Angiotensin-converting enzyme 2 (ACE2) may be the key factor that links smoking with the progression of COVID-19. The entry of coronaviruses into human cells involves a multifaceted process, encompassing various distinct domains of spike (S) protein that mediate viral attachment to the cell surface, receptor engagement, protease processing, and membrane fusion [27]. ACE2 is abundantly present in the epithelia of the lungs and small intestines and serves as an entry point for SARS-CoV [28]. The binding of S proteins to human cells is facilitated by the ACE2 receptor in several viruses, such as SARS-CoV and SARS-CoV-2 [29-31]. A previous study demonstrated the upregulation of pulmonary ACE2 gene expression in ever-smokers compared with never-smokers, regardless of the tissue subset or COPD status [32]. A recent meta-analysis indicated a heightened risk of COVID-19 progression (30%–50%) among current and ex-smokers compared with never-smokers. These results suggested that 6.2 million deaths due to COVID-19 worldwide are caused by tobacco smoking [33].

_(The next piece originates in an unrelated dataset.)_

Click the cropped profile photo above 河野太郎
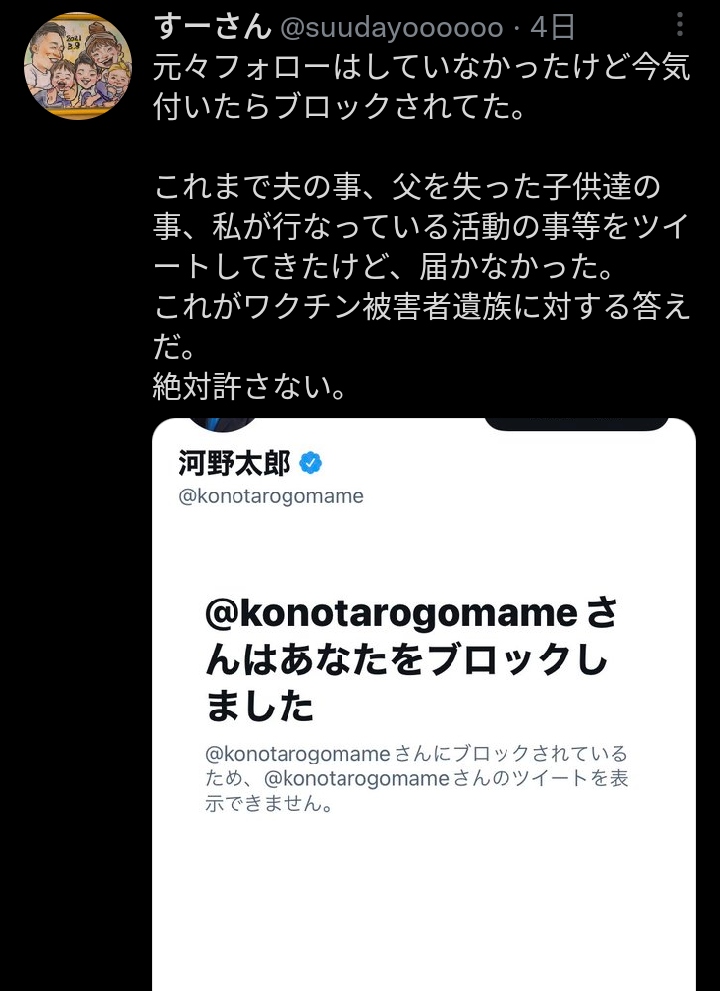 pyautogui.click(x=223, y=424)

The pooled prevalence rates of smokers in Oceania, Asia, Europe, America, and Africa were 36%, 14%, 38%, 31%, and 32%, respectively [34]. We compared the smokers’ COVID severity by continent and GDP level. One study showed that the severity of COVID-19 differs in various geographical locations, with mortality rates of 0.7 deaths per 100,000 in South Korea and 86.8 per 100,000 in Belgium [14]. Another study comparing the COVID-19 severity by region concluded that smoking had a protective effect against COVID-19. The COVID-19 mortality rates were 13 (5–24) per million inhabitants in countries with a high male smoking prevalence (>45%) and 33 (4 COVID-19 133) in countries with a low male smoking prevalence (<25%) [15]. The high COVID-19 death rate among smokers in the African continent and low-GDP countries is attributed to the lack of medical management systems compared with other countries. In addition to medical treatment, environmental or socioeconomic factors can increase the severity. However, no available study has compared the COVID-19 severity according to the type and amount of smoking.